> **Selected excerpt**
=== Begin Enclosure ===
Keywords: Submicron optical waveguide; grating coupler; Al₂O₃

1 Introduction

The amount of information and data generated from computer equipment, data storage clouds and cell phones continues to increase rapidly and has generated traffic jam in communications. Among the trends in optical interconnect technologies ^[¹^], an important part of improving communications is to use a hybrid technology, based on electronics and photonics, in a CMOS-type silicon microdevice to realize microscale optical communication functions and increase the operating bandwidth of devices ^[²^]. The basic functions required by hybrid devices, e.g., coupling, modulation, and detection of an optical communication signal can be realized by narrow waveguides, ring resonators ^[³^], and fiber-to-waveguide grating couplers ^[⁴^,⁵^,⁶^]. A grating coupler is a periodic structure that allows coupling of a fiber to a waveguide and viceversa, being an important issue in integrated photonics microdevices.

The use of fiber-to-waveguide coupling gratings is necessary due to the discrepancy in dimensions of the intensity distribution of the fiber optic propagation mode to the waveguide propagation mode, there is an order of magnitude between them and hence low coupling efficiency ^[⁷^]. In addition, diffraction grating coupling has better alignment tolerance and is compatible with silicon technology. Another important achievement proposes a bidirectional grating for vertical coupling. Such an improvement was achieved by using a Si₃N₄ layer on the grating, which decreases the reflected power to the fiber and increases coupling to the guide ^[⁸^]. An interesting strategy, which has allowed the improvement in the efficiency of grating couplers, has been the use of grating period apodization and fill factor (FF), together with the optimization of the etch depth of the grating coupler and presented the best performance for SOI structures without the use of any self-reflector ^[⁹^,¹⁰^].

The development of coupling gratings ranges from communications to biodetection ^[¹¹^,¹²^,¹³^], but their implementation particularly in the integration of photonic functions has major limitations, and this is due to the use of Si-based nanotechnology that operates at optical communications wavelengths from 1330 nm to 1550 nm. There are several applications that operate at shorter wavelengths and this prevents them from being manufactured, due to the absorption of Si. This requires the use of materials, for example Si₃N₄ ^[¹⁴^,¹⁵^], Ti₂O ^[¹⁶^], Al₂O₃ ^[¹⁷^], among others, that allow the realization of devices of smaller waveguides, which operate in a wider spectral range e.g. 200 nm to 2000 nm ^[¹⁸^,¹⁹^,²⁰^].
=== End Enclosure ===
> **Provided material**
=== Begin Enclosure ===
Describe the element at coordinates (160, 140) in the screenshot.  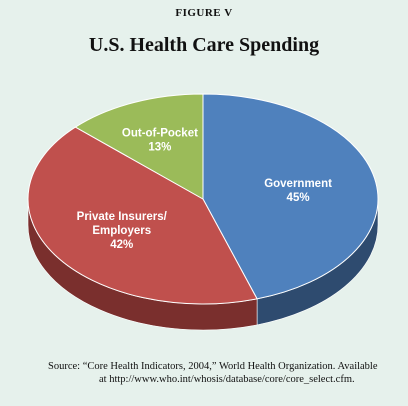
=== End Enclosure ===
> **Action item A**
Why does the grating coupler excerpt say fiber-to-waveguide coupling gratings are necessary? Answer in one to three sentences.
> **Action item B**
Write the next part of the grating coupler excerpt, picking up after its final sentence.

> **Exercise answer A**
The intensity distribution of the fiber's propagation mode and that of the waveguide's propagation mode differ in size by about an order of magnitude. Coupling directly between them therefore gives low efficiency, so a grating coupler is needed.

> **Exercise answer B**
The aim of this paper is to explore the possibility of realizing integrated optics components by means of an Al₂O₃ atomic layer deposition process (ALD) ^[²¹^,²²^]. The synthesis of submicron optical waveguides and design of ring resonators by means of Al₂O₃ atomic layer deposition technique has been performed ^[²³^]. Therefore, the design of grating couplers with etched grooves at the same height as the submicron waveguide, is presented in this paper, which allows the fabrication of a single etching step ^[²⁴^]. The gratings analyzed are of binary and sinusoidal type for visible (633 nm) and NIR (1550 nm) wavelengths. The coupling efficiency was analyzed using the finite element method (FEM). It was calculated as a function of the main physical parameters of the grating: waveguide thickness, period, etching depth and beam incidence angle ^[²⁵^].

The rest of this paper is organized as follows. The operational concept of the gratings is presented in Sec. 2 The simulation and results of this work are shown in Sec. 3 Finally, our conclusions are summarized in Sec. 4.

2 Operating principle

A grating coupler is a periodic structure located on a waveguide to couple/decouple light towards a waveguide circuit by means of an optical fiber placed on the coupling grating ^[²⁶^]. In general, the grating coupler generates a radiation pattern that can be coupled to the fundamental mode of the waveguide; this is because one of the diffraction orders of the grating fulfills the coupling conditions since its propagation constant reaches the same value of the effective refractive index of the propagation mode of the waveguide ^[²⁷^,²⁸^]. Thus, in order for a grating coupler to allow the input-output of light from a waveguide it must satisfy the following Bragg condition:

βcsin(θ)=βω+m2πΛ, (1)

where βc, βω are the propagation constants in the environment and waveguide, respectively; nc, nω, ns, are the refractive indices of the environment, waveguide and substrate; Λ is the spatial period of the grating, m is the diffraction order, see Fig. 1.

Figure 1 Structure of a grid coupler and decoupler.

The waveguide propagation constant is determined by:

βω=2πλneff, (2)

where neff is the effective refractive index of the waveguide propagation mode.

Equation (1) determines the entrance and exit angles of the light entering and leaving the structure as a function of the effective refractive index and the diffraction mode order. This relationship is also the basis of biosensors based on grating couplers and is given by:

θ=arcsin1ncneff+mλΛ. (3)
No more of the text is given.